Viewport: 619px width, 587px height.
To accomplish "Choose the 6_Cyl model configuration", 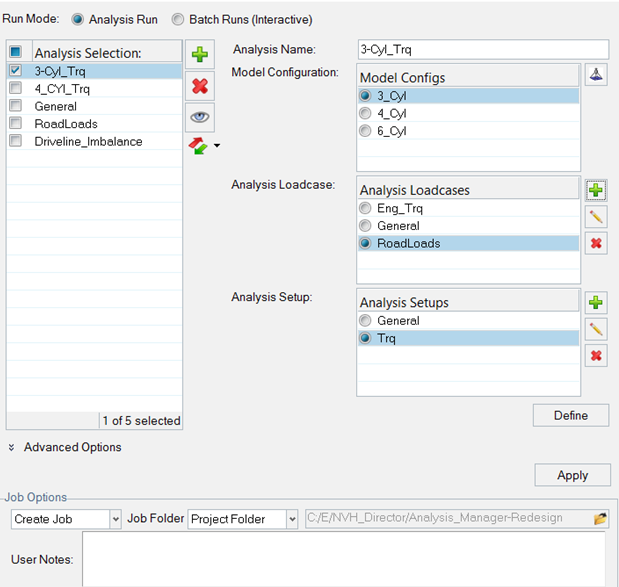I will tap(366, 131).
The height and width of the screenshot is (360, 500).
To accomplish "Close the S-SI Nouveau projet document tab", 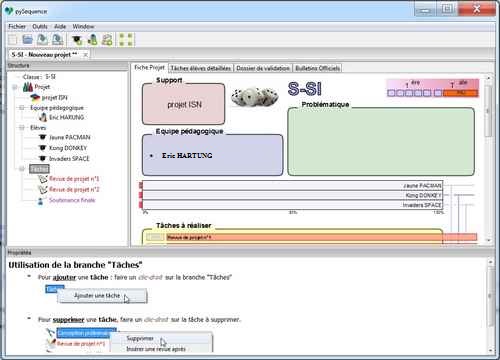I will tap(85, 55).
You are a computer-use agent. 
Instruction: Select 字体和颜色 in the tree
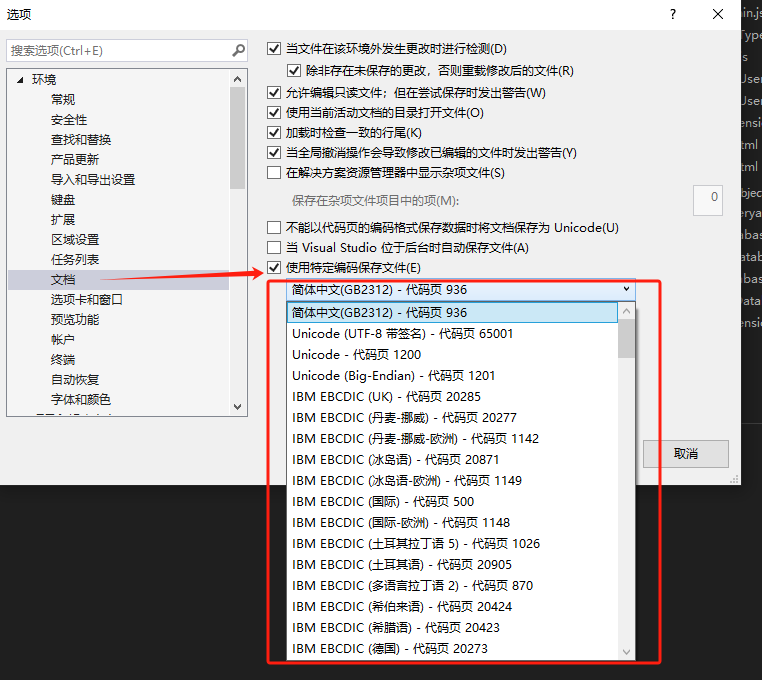coord(81,400)
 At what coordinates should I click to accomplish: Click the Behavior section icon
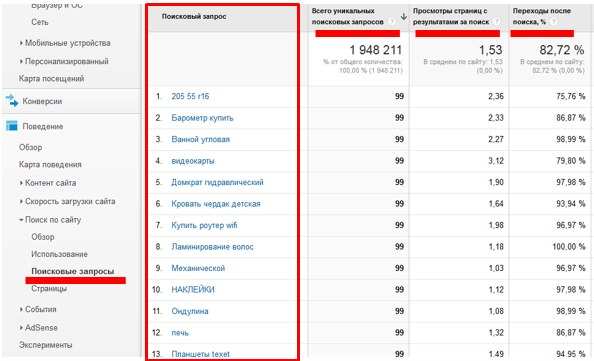click(x=12, y=126)
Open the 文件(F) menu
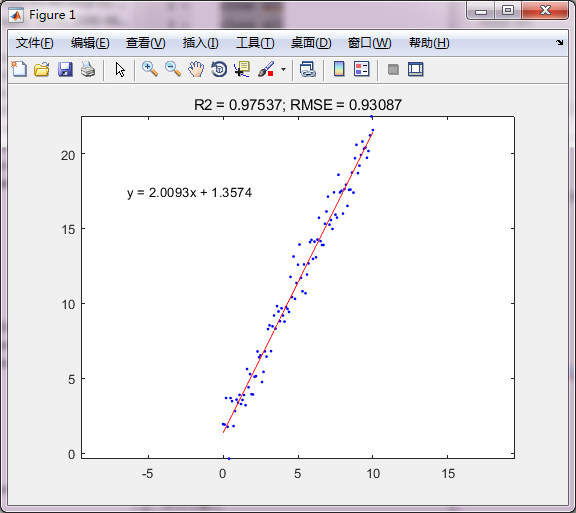576x513 pixels. (35, 43)
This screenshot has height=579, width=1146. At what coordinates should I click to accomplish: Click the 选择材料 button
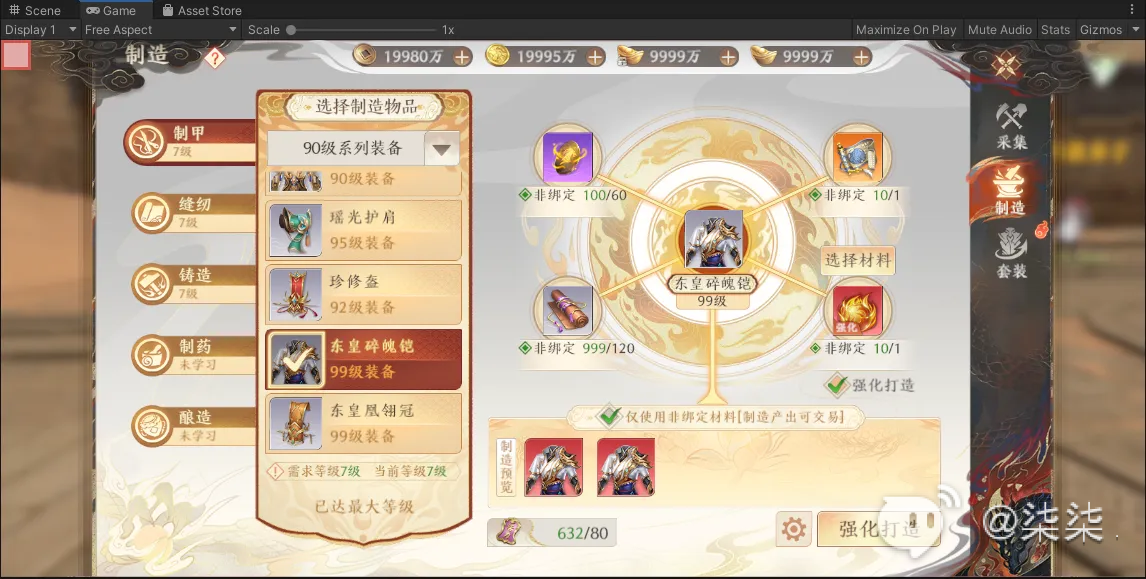[858, 260]
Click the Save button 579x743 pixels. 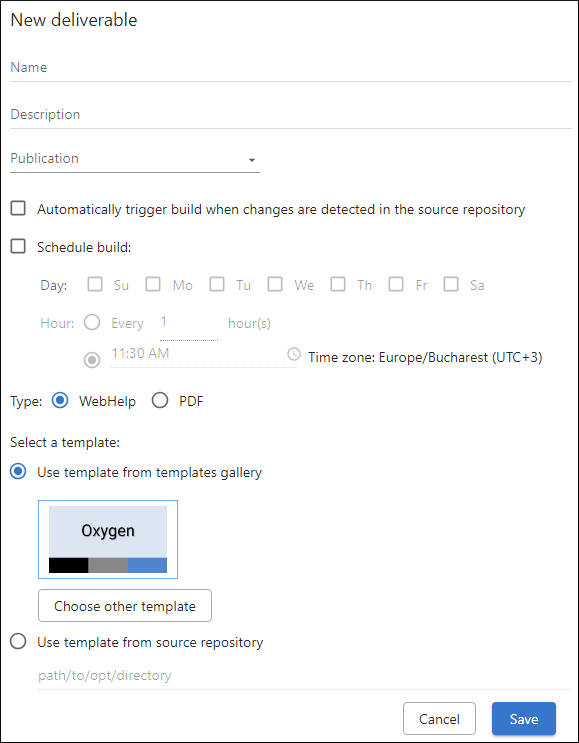coord(524,719)
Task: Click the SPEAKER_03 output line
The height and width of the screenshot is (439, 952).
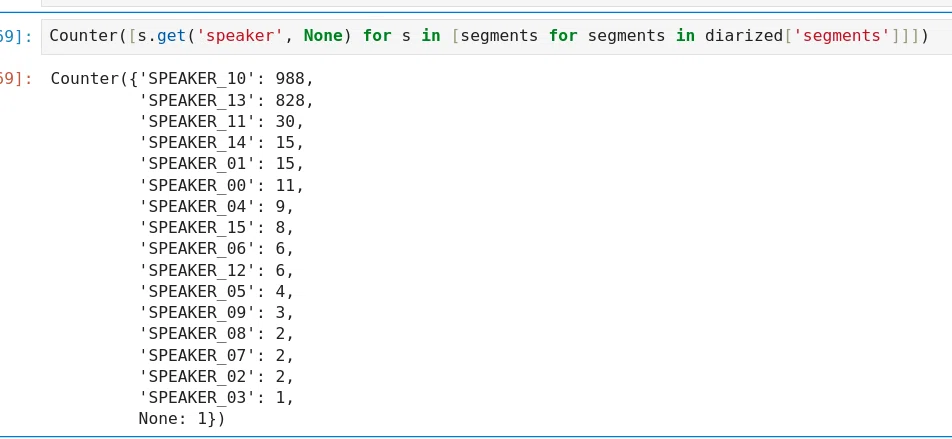Action: [x=216, y=398]
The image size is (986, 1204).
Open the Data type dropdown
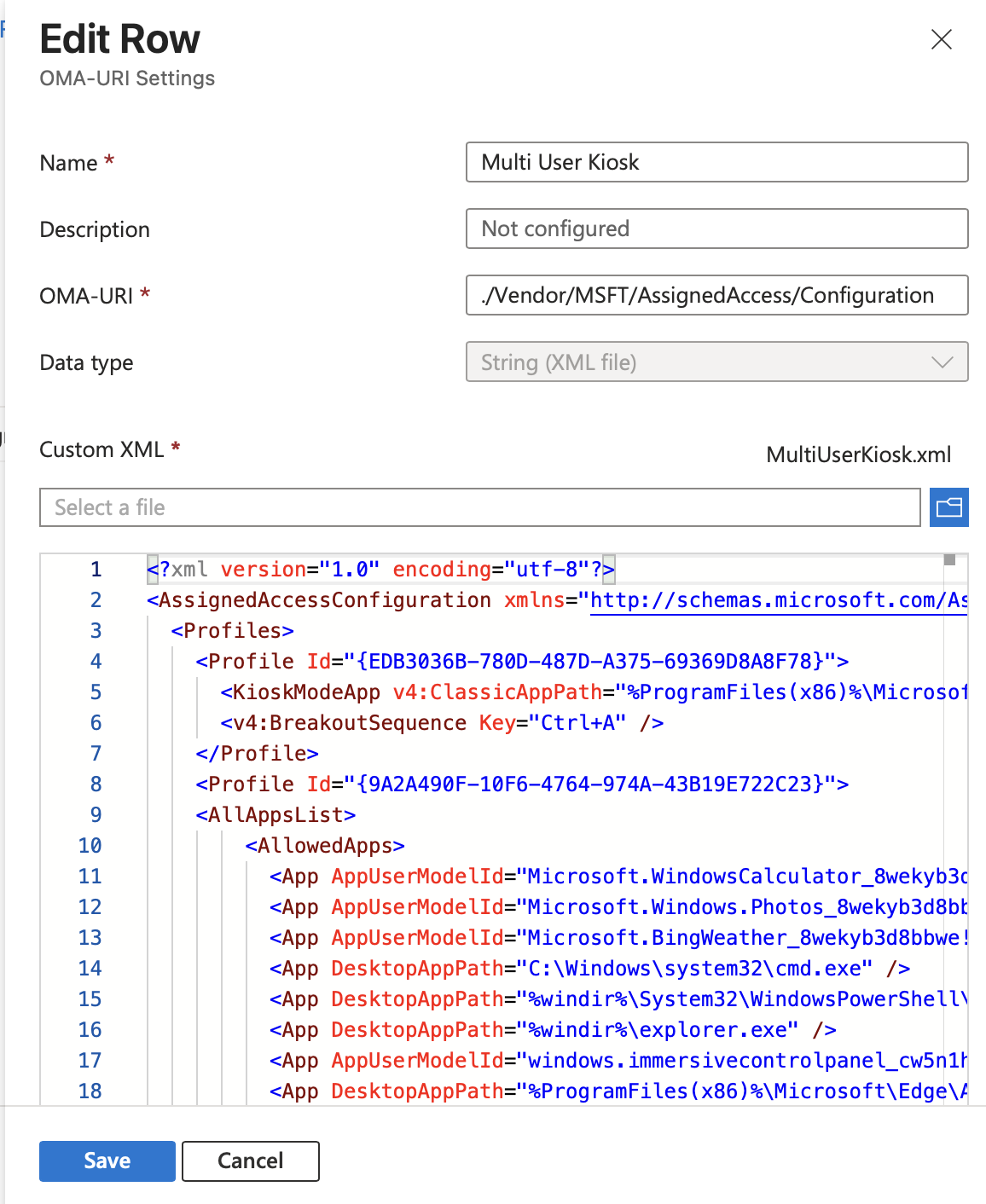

-----

**What you will do**
Quote, word for word and nothing more, every line from the line with "The height and width of the screenshot is (439, 952)." to the end of the entries, including both ends; skip any pictures.

**Reply to the exercise**
The height and width of the screenshot is (439, 952).
Action: [x=216, y=398]
The image size is (986, 1204).
Open the Data type dropdown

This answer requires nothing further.